EXERCISE INPUTS =>
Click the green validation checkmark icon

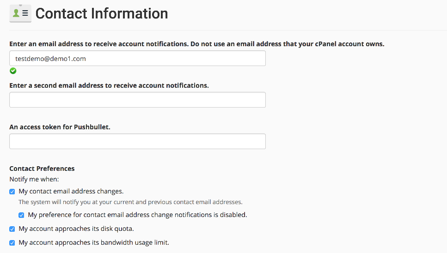(13, 71)
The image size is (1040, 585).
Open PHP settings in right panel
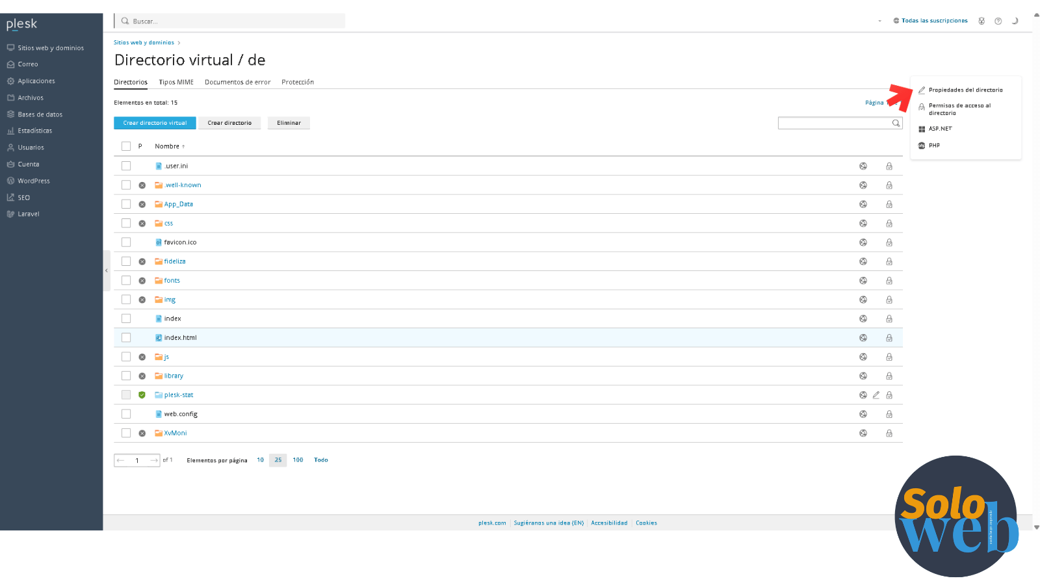pyautogui.click(x=933, y=146)
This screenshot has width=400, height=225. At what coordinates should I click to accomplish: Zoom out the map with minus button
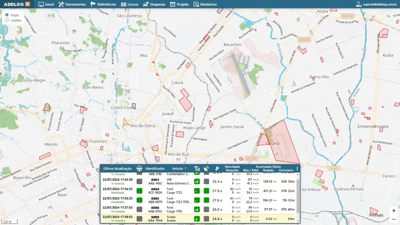click(394, 219)
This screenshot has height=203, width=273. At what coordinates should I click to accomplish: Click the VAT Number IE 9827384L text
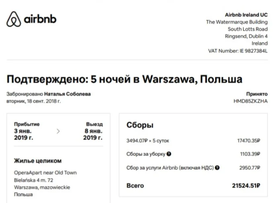pyautogui.click(x=238, y=51)
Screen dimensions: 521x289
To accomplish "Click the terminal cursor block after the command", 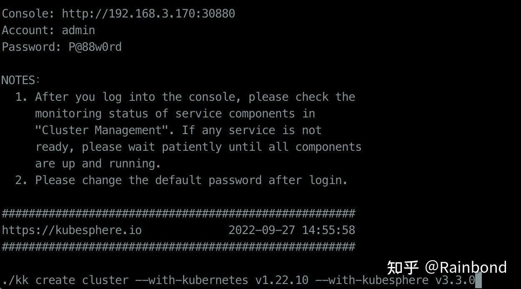I will point(478,280).
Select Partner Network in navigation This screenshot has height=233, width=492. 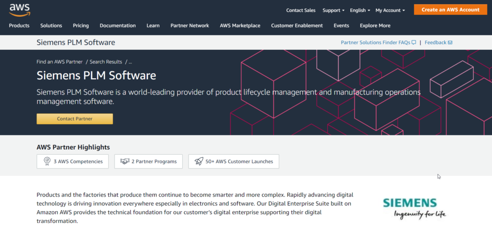coord(190,25)
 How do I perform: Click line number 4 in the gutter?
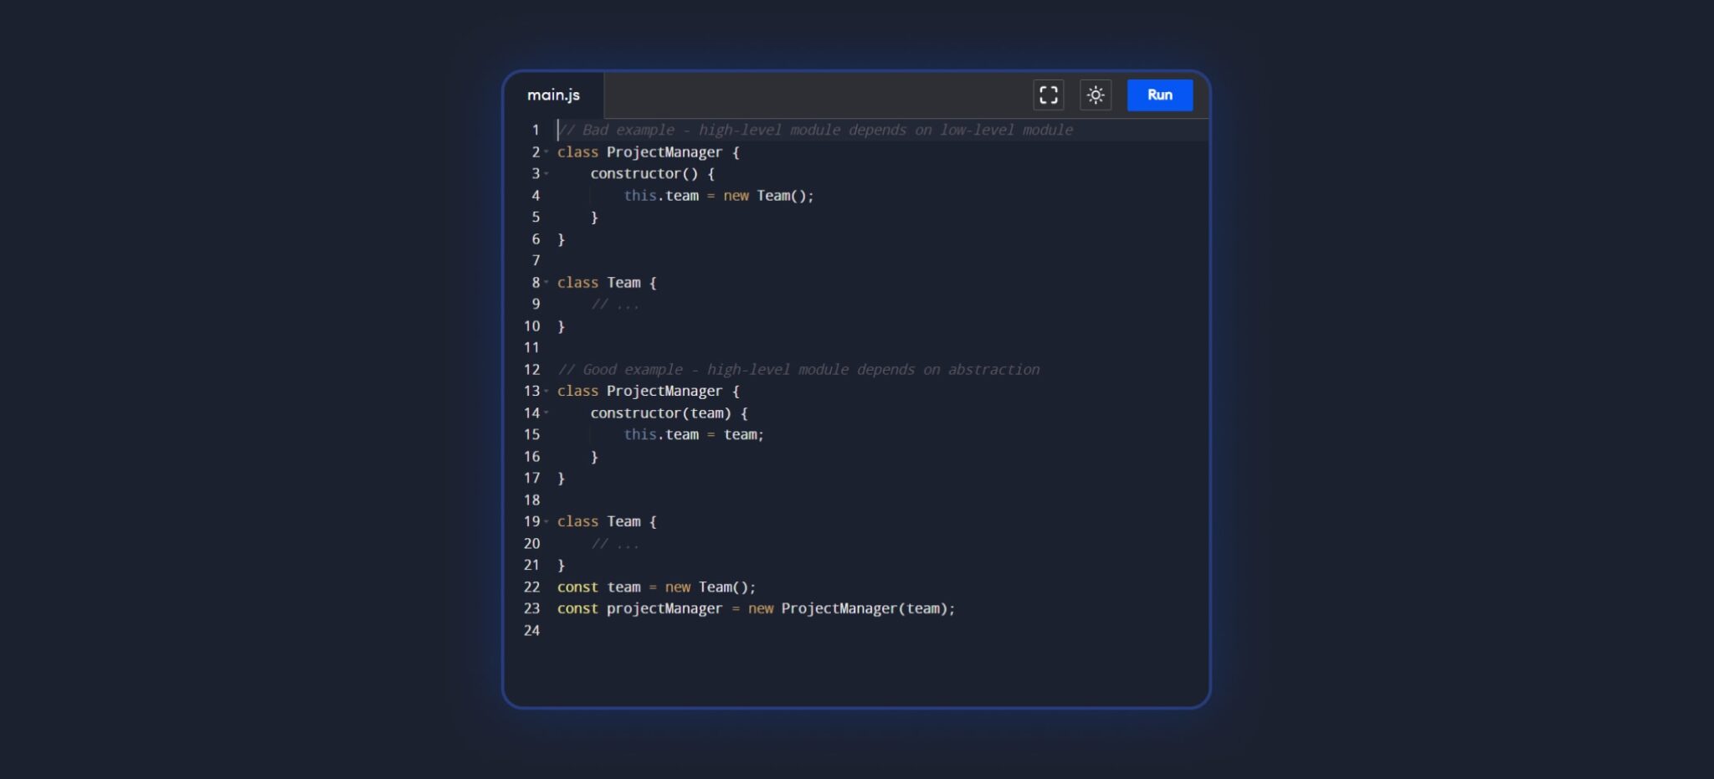pos(535,196)
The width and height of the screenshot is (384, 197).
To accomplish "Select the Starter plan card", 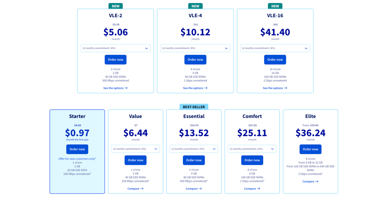I will (77, 152).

GOAL => Copy the lines exactly as they appear, starting at the first line and stopping after the line that contains "pyautogui.click(x=933, y=146)". Leave the pictures out of your answer.

EXERCISE RESULT =>
Click the green validation checkmark icon

(13, 71)
The image size is (1040, 585).
Open PHP settings in right panel
pyautogui.click(x=933, y=146)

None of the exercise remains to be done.